Machine Learning models for the Cognitive Stress Detection Using Heart Rate Variability Signals

Authors

  • Nailul Izzah Department of Industrial Engineering, Universitas Qomaruddin
  • Auditya Purwandini Sutarto Department of Industrial Engineering, Universitas Qomaruddin
  • Mohamad Hariyadi Department of Electrical Engineering, Universitas Qomaruddin

:

https://doi.org/10.9744/jti.24.2.83-94

Keywords:

cognitive, human factors, heart rate variability, work performance, machine learning

Abstract

Cognitive domains play a critical role in daily functioning. The prediction of cognitive stress state is important to better monitor work performance. This study aims to explore machine learning models to detect cognitive load or state using heart rate variability (HRV) signals. HRV data were recorded from thirty subjects during rest, two cognitive tasks (d2 Attention and Featuring Switcher task), and recovery. Seven HRV indexes from both time and frequency domains, extracted from raw R-R intervals, were used to identify whether subjects performed cognitive tasks or not.
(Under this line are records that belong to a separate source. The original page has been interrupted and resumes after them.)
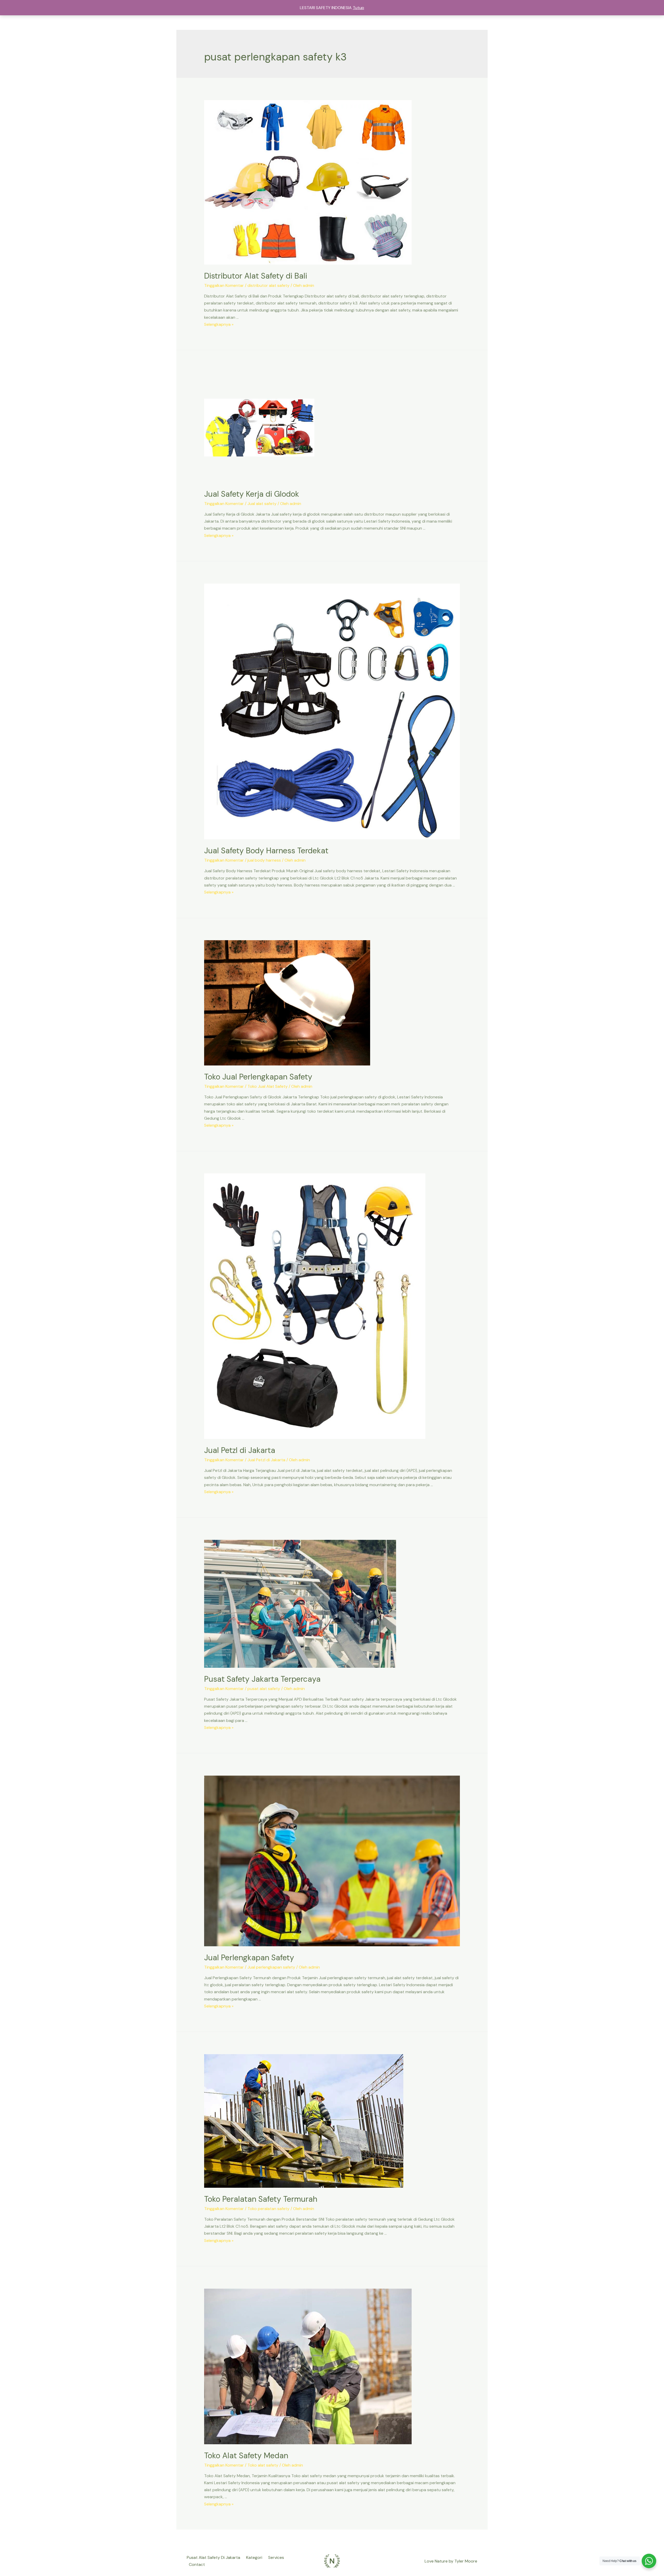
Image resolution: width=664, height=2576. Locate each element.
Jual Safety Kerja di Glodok (251, 494)
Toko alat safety (262, 2465)
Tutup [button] (358, 7)
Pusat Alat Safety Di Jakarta (213, 2557)
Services (276, 2557)
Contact (197, 2564)
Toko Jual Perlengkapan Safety (258, 1077)
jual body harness (264, 860)
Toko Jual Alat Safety (267, 1086)
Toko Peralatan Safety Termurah (260, 2199)
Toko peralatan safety (268, 2208)
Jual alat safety (261, 503)
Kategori (254, 2557)
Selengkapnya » (218, 324)
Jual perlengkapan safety (271, 1967)
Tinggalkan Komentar (224, 285)
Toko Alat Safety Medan (246, 2455)
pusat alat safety (263, 1688)
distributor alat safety (268, 285)
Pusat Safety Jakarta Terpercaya (262, 1679)
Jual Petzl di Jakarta (239, 1450)
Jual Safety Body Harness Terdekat (266, 851)
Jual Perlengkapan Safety (249, 1957)
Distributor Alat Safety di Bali (255, 276)
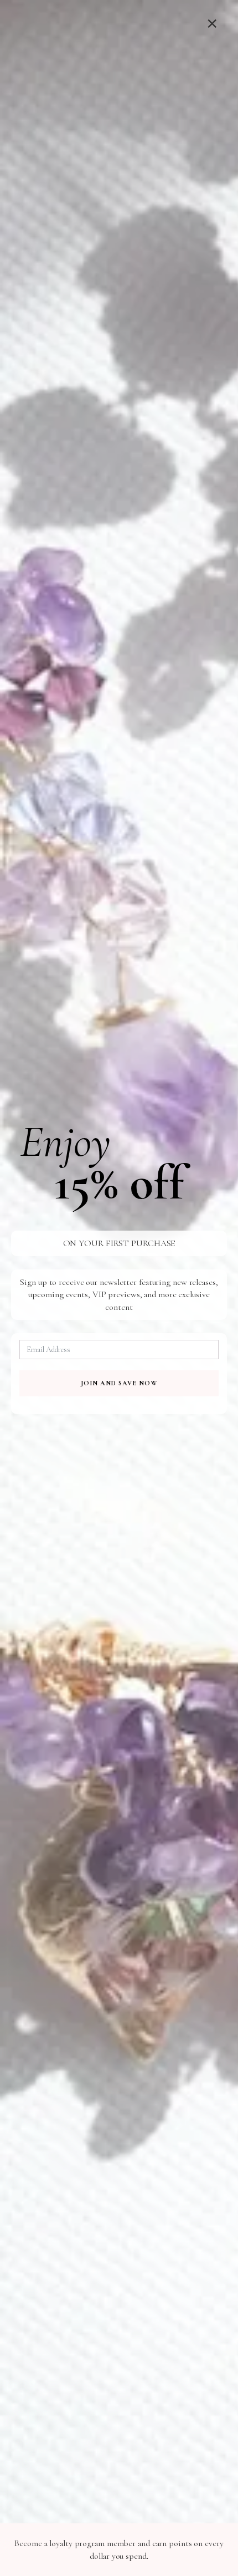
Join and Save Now (119, 1383)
Five classifier models: linear support vector machine (LSVM), kernel SVM radial basis function, k-nearest neighbor (KNN), and random forest (RF), were trained and evaluated using a leave-one-out cross-validation approach. The accuracies and F1-score range from 0.54 to 0.62, with LSVM, showing the best. These acceptable performances indicate the machine learning approach could be used to further distinguish between rest and cognitive state. With the ubiquity of non-invasive and low-cost wearable devices, this finding offers insight to be incorporated into personal work performance monitoring in the digital age.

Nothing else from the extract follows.